My theory is that Microsoft had the good exclusives when it really mattered - at the beginning of the generation. In 2006, 2007, and 2008, when third parties hadn't fully mastered the systems, Microsoft had Gears of War, Mass Effect and Halo 3. Those are only three games, but those three games were better than anything Sony had at the time. In 2009 Sony came out in full force. It released Killzone 2, Infamous, and Uncharted 2. Those games were easily as good as Microsoft's best game that year - Forza Motorsport 3. But the question is, did it matter at that point? By 2009 third parties had picked up the slack. Microsoft backed down. It had exclusives when it mattered most - at the beginning.

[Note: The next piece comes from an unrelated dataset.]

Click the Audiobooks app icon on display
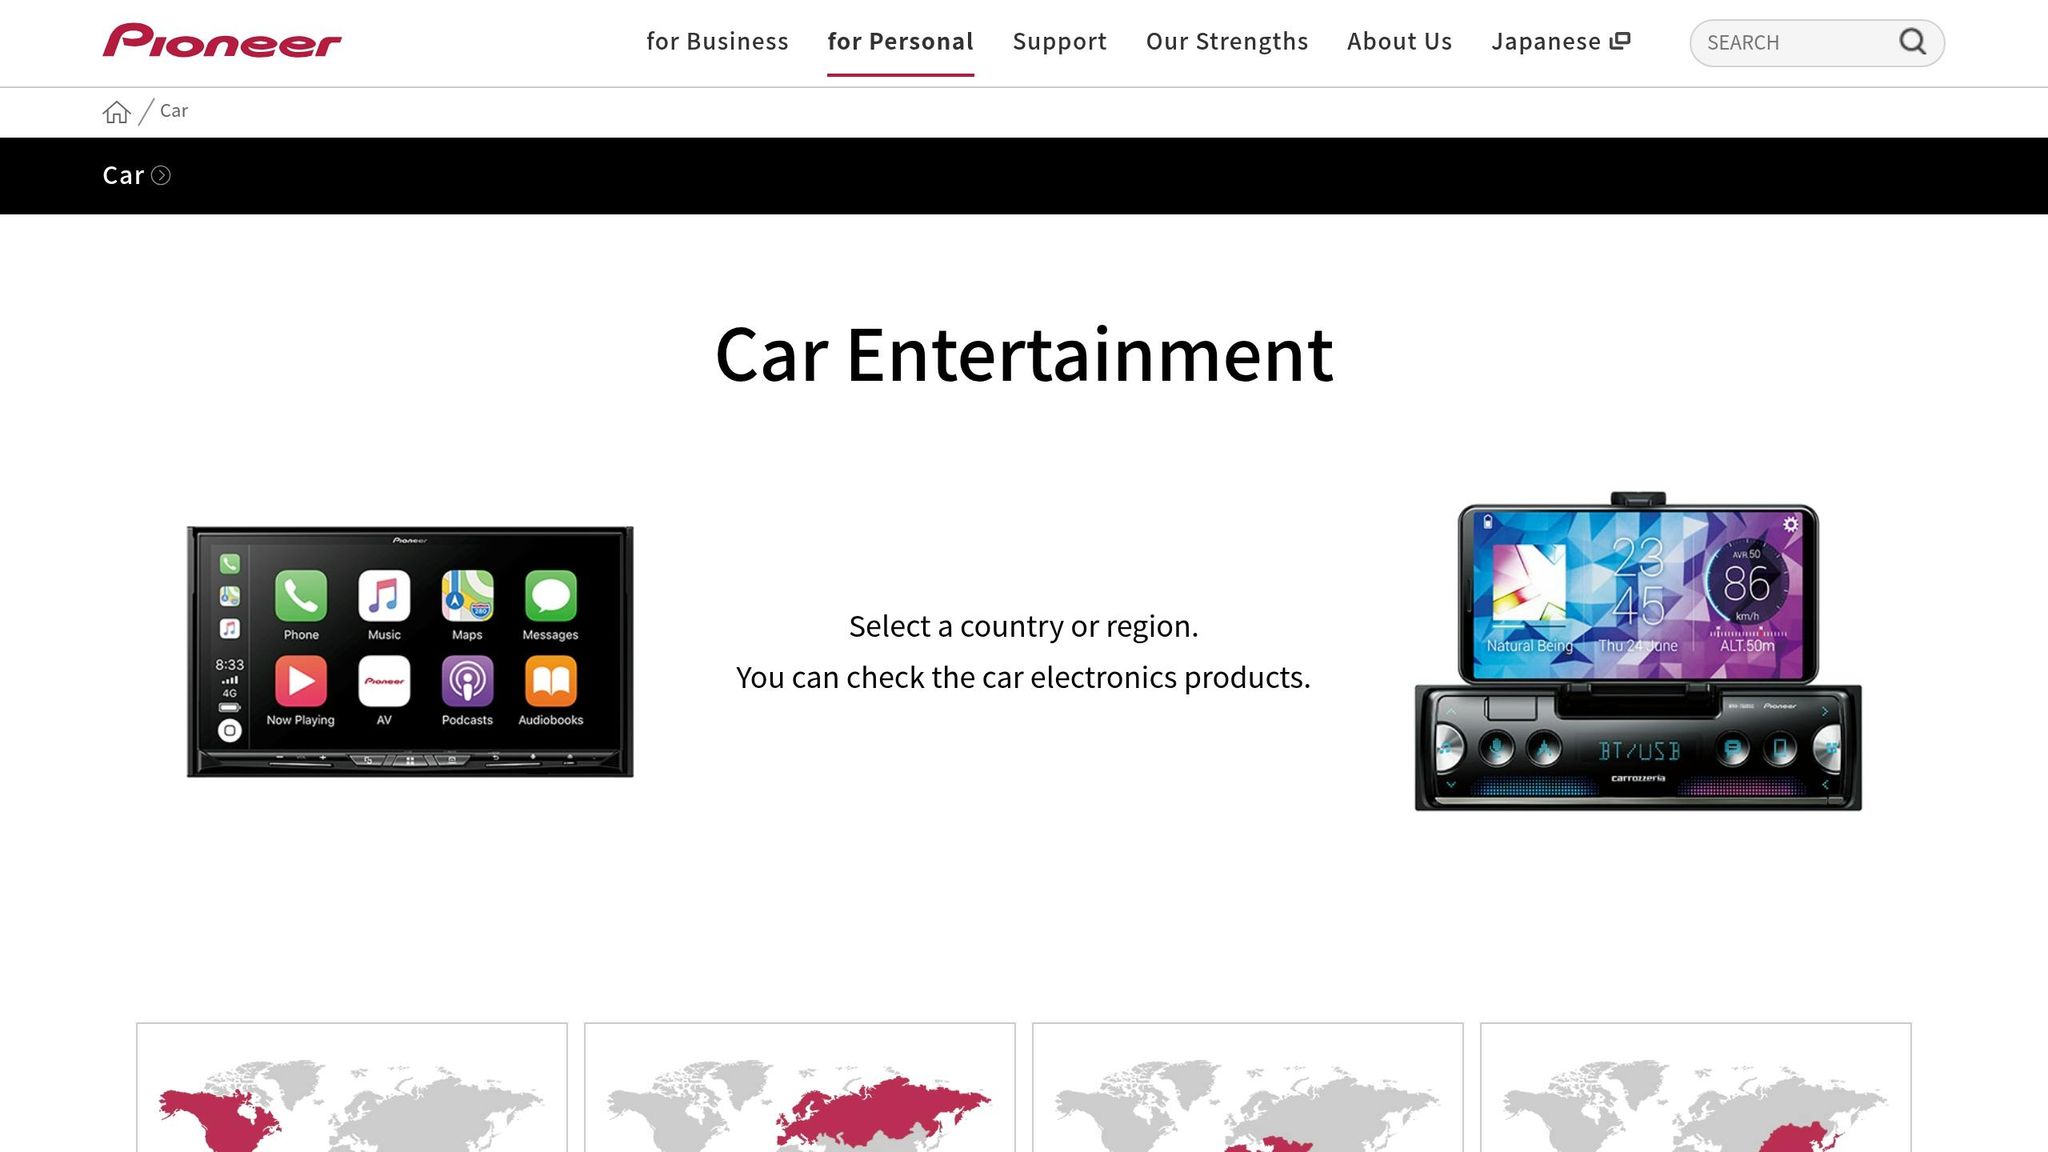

Last year Microsoft only released two original non-Kinect games, Gears of War 3 and Forza Motorsport 4. Sony released ten non-Move games, including Infamous 2, Killzone 3, LittleBigPlanet 2, Resistance 3, Motorstorm: Apocolypse, and Uncharted 3. With a lineup like that you'd think Sony would be crushing Microsoft, but that was not the case. The 360 was the best selling console every month last year. You can partially blame Kinect, but maybe you can also say that by this point hardcore gamers have made their choice. They either have a 360 or PS3 or both and they aren't really in the market for a change. This year Sony has already released Twisted Metal and Starhawk, with The Last of Us, LittleBigPlanet Karting, Sly Cooper 4, Sorcery, and Playstation All Stars still to come. Microsoft has released Star Wars Kinect and has Halo 4 and Forza Horizon as its only upcoming non-Kinect games. But the question is, is Halo 4 enough? Or maybe even more so, is Halo 4 alone better than a half dozen lesser games? That's really an interesting question and it is one that I think has already been answered. Microsoft knows it can succeed as long as it puts out one good hardcore game a year. Sony throws a ton of brilliant games out there, but none are really as successful as Gears or Halo. And I think the reason is that Halo and Gears were good at the start of the generation, while Sony didn't have any great games until 2009. I think in the end, the best thing Sony could do would be to beat Microsoft to the punch next generation and come out swinging with at least one or two absolutely fantastic games. Sony has a chance to capitalize on its vast internal resources, with over a dozen first and second party studios, while Microsoft has to get by with only four or five internal studios, none of which have made a successful new IP in years. Sony has the chance to beat Microsoft next generation as long as it can get those exclusives out the door at the start and not three years into the cycle. For the PS3, it is simply too late. It's time to throw in the towel and admit defeat. Sony needs to move on and focus on what it can do better next generation if it wants to succeed going forward.
A final note of sorts. I didn't really talk about XBLA and PSN games as I don't feel like those games sell systems, but on that front Microsoft has been slaughtering Sony all generation long and I don't doubt that the lack of quality PSN games was at least a small part of why Sony didn't succeed as well as they could have.